— begin —

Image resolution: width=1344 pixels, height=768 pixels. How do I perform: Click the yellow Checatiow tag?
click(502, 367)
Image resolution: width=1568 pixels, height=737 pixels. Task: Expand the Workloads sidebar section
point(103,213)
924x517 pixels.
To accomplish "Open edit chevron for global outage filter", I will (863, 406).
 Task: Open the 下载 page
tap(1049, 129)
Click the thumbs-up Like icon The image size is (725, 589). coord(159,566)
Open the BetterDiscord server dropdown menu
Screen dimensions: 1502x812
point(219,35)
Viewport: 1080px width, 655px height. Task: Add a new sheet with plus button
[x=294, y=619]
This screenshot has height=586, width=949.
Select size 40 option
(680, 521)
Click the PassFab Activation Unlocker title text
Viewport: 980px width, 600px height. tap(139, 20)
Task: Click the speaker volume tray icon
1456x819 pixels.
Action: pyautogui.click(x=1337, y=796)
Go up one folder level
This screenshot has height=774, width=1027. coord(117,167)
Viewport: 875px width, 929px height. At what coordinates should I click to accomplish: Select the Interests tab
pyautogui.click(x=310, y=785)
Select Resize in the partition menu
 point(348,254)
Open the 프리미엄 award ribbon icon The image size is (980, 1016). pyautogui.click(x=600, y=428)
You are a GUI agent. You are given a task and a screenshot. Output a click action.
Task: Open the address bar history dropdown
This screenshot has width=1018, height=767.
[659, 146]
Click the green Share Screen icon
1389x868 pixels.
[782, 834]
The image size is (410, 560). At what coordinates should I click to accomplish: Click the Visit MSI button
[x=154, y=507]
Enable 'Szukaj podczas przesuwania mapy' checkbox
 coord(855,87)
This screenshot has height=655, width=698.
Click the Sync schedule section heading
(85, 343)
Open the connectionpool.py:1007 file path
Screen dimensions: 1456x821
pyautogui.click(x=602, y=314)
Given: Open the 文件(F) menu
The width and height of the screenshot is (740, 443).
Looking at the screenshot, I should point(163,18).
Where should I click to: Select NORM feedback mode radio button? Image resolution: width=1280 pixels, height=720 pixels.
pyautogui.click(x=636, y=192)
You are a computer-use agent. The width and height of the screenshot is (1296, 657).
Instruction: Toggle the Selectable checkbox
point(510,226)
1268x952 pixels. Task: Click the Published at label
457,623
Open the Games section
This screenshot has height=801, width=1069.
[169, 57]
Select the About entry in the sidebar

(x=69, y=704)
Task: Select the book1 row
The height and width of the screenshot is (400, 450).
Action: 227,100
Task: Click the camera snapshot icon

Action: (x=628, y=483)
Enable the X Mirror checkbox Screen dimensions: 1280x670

— end —

PROBLEM: Could you copy out all of the material above, word for word?

WRITTEN SOLUTION:
Image resolution: width=1344 pixels, height=768 pixels. How do I perform: Click the yellow Checatiow tag?
click(502, 367)
Image resolution: width=1568 pixels, height=737 pixels. Task: Expand the Workloads sidebar section
point(103,213)
924x517 pixels.
To accomplish "Open edit chevron for global outage filter", I will (863, 406).
 Task: Open the 下载 page
tap(1049, 129)
Click the thumbs-up Like icon The image size is (725, 589). coord(159,566)
Open the BetterDiscord server dropdown menu
Screen dimensions: 1502x812
point(219,35)
Viewport: 1080px width, 655px height. Task: Add a new sheet with plus button
[x=294, y=619]
This screenshot has height=586, width=949.
Select size 40 option
(680, 521)
Click the PassFab Activation Unlocker title text
Viewport: 980px width, 600px height. tap(139, 20)
Task: Click the speaker volume tray icon
1456x819 pixels.
Action: pyautogui.click(x=1337, y=796)
Go up one folder level
This screenshot has height=774, width=1027. coord(117,167)
Viewport: 875px width, 929px height. At what coordinates should I click to accomplish: Select the Interests tab
pyautogui.click(x=310, y=785)
Select Resize in the partition menu
 point(348,254)
Open the 프리미엄 award ribbon icon The image size is (980, 1016). pyautogui.click(x=600, y=428)
You are a GUI agent. You are given a task and a screenshot. Output a click action.
Task: Open the address bar history dropdown
This screenshot has width=1018, height=767.
[659, 146]
Click the green Share Screen icon
1389x868 pixels.
[782, 834]
The image size is (410, 560). At what coordinates should I click to accomplish: Click the Visit MSI button
[x=154, y=507]
Enable 'Szukaj podczas przesuwania mapy' checkbox
 coord(855,87)
This screenshot has height=655, width=698.
Click the Sync schedule section heading
(85, 343)
Open the connectionpool.py:1007 file path
Screen dimensions: 1456x821
pyautogui.click(x=602, y=314)
Given: Open the 文件(F) menu
The width and height of the screenshot is (740, 443).
Looking at the screenshot, I should point(163,18).
Where should I click to: Select NORM feedback mode radio button? Image resolution: width=1280 pixels, height=720 pixels.
pyautogui.click(x=636, y=192)
You are a computer-use agent. The width and height of the screenshot is (1296, 657).
Instruction: Toggle the Selectable checkbox
point(510,226)
1268x952 pixels. Task: Click the Published at label
457,623
Open the Games section
This screenshot has height=801, width=1069.
[169, 57]
Select the About entry in the sidebar

(x=69, y=704)
Task: Select the book1 row
The height and width of the screenshot is (400, 450).
Action: 227,100
Task: Click the camera snapshot icon

Action: (x=628, y=483)
Enable the X Mirror checkbox Screen dimensions: 1280x670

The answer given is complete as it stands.